Managing weight can also be beneficial. “Try to have the appropriate weight gain in pregnancy, as excessive weight gain can make symptoms worse,” says Dr. Murphy. Normal weight gain is approximately 25 to 35 pounds, or 15 to 25 pounds for someone who is overweight.
Swelling and Weight Gain
During pregnancy, your body typically maintains extra fluid, which explains swelling in your hands, feet and face. This might cause your feet to ache. One option is trying compression stockings to decrease the swelling. You can also try to limit standing for long periods of time if possible. In the evening, elevate your feet and legs to promote blood flow.
“Heartburn during pregnancy is very normal. Some things make it worse, like coffee, cola, citrus or fatty foods,” says Dr. Murphy. Since heartburn worsens when you lie down, try to avoid eating right before bedtime. If problems persist, over-the-counter antacids can be taken.
Constipation and Hemorrhoids
Unfortunately, these problems might plague you throughout pregnancy, as your elevated progesterone levels cause smooth muscle to relax, which slows the passage of food through your intestines. In order to avoid constipation, Dr. Murphy recommends high-fiber foods and drinking plenty of water. Stool softeners are also safe to take. In order to avoid hemorrhoids, avoid constipation and straining, which can increase your risk. If they do develop, over-the-counter cream can provide comfort.
You might have plenty of restless nights ahead, but it’s important to maximize your sleep and give your body time to rest. “With getting up to use the washroom, heartburn, restless legs and lower back pain, a lot of women will have fragmented sleep,” says Dr. Murphy.
To improve your chances of a good night’s sleep, Dr. Murphy recommends decreasing your fluid intake before bed to help reduce the nighttime trips to the bathroom. When settling down for the night, get in a comfortable position with strategically placed pillows, specifically between the knees or behind the back. During the day, try to work in exercise, like yoga, walking or light weightlifting, which also help improve sleep.
In the third trimester, bleeding and light spotting can happen around 35 to 36 weeks. This can happen for a number of reasons, such as a cervical exam in the office or light spotting after sex. Dr. Murphy says light spotting after such events is usually not cause for alarm. However, she warns, “If you have any heavy bleeding, you should call your doctor.” Although sex is natural and normal, as a general precaution, some physicians might recommend that you stop having sex in the final weeks of your pregnancy. Consult your physician to see what is right for you.

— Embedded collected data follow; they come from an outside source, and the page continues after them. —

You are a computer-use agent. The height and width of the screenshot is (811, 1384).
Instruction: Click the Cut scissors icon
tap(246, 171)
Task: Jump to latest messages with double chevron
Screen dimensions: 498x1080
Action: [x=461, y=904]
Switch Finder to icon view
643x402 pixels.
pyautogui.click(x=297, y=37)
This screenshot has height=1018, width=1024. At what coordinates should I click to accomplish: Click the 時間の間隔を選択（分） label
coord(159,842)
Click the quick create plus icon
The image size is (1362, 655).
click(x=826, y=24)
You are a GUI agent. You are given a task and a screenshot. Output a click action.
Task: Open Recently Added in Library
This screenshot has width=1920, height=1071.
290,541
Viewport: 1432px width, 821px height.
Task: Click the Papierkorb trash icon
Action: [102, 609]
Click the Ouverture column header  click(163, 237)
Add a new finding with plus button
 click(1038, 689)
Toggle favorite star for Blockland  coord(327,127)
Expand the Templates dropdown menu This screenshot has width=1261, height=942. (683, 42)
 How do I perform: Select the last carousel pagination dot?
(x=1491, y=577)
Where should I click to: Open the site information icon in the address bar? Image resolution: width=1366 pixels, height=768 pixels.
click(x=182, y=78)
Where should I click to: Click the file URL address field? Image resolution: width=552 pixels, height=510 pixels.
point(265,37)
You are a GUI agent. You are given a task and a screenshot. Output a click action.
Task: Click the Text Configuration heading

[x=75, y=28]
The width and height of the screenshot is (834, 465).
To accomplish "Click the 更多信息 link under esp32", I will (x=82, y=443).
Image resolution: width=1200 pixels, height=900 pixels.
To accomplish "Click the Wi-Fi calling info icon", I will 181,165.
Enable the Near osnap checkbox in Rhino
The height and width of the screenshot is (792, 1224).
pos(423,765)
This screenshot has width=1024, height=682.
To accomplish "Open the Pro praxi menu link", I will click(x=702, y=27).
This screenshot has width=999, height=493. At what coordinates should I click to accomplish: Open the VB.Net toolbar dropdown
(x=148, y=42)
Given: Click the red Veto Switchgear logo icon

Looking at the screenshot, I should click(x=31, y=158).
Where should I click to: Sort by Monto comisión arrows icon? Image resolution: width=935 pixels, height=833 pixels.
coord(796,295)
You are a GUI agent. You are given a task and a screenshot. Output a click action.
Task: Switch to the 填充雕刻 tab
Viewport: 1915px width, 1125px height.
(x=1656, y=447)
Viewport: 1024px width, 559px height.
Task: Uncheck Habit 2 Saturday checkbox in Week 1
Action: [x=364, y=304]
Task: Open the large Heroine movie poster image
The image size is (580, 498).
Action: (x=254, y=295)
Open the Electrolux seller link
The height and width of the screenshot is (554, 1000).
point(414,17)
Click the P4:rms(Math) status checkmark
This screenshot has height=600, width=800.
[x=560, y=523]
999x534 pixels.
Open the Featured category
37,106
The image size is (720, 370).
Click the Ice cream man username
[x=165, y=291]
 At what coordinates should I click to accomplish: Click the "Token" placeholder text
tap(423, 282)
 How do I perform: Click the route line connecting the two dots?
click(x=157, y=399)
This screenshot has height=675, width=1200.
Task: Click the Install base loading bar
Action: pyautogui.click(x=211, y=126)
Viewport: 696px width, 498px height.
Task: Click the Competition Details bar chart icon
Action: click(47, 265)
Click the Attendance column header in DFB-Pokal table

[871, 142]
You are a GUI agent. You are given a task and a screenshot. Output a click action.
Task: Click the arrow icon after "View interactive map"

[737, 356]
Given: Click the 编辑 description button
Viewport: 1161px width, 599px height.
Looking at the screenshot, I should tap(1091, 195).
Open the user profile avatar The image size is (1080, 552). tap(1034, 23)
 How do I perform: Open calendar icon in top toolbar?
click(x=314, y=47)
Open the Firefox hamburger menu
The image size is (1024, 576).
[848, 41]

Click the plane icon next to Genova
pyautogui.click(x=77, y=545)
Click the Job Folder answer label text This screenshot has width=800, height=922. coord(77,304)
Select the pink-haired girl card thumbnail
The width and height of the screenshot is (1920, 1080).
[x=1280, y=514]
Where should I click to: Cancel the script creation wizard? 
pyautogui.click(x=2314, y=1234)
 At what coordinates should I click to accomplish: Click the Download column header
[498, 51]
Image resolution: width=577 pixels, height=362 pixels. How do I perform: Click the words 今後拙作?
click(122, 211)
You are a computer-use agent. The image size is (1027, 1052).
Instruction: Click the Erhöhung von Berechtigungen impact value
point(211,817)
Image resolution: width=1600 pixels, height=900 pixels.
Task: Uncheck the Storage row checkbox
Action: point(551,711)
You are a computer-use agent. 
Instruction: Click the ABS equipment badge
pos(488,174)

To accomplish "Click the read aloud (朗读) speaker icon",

Ready to clean house? Nesting, or the urge to prepare a home for baby, is common during the third trimester. Some speculate it’s often part of the excitement for your little one to arrive. As you’re getting ready for baby, avoid lifting heavy objects and using any harmful chemicals, such as bleach. Seek additional help for tasks that require getting on ladders, as your growing belly may affect your balance.
Is It Time?
As your due date approaches, you’ll begin experiencing contractions. That doesn’t necessarily mean you should head to Labor and Delivery. Braxton Hicks contractions feel like tightening or mild cramping and do not occur regularly. “As it becomes late in your pregnancy, you might have them several times a day for a couple hours,” explains Dr. Murphy. These types of contractions don’t mean you’re in labor. Labor contractions are strong enough and close enough to make the cervix start to dilate, and will be progressively more painful, says Dr. Murphy.
Dr. Murphy recommends pregnant women attend prenatal classes, which will cover what to expect during labor, how to navigate breastfeeding and common questions about your newborn.
Of course, don’t forget to pack your bag and get ready for the big day!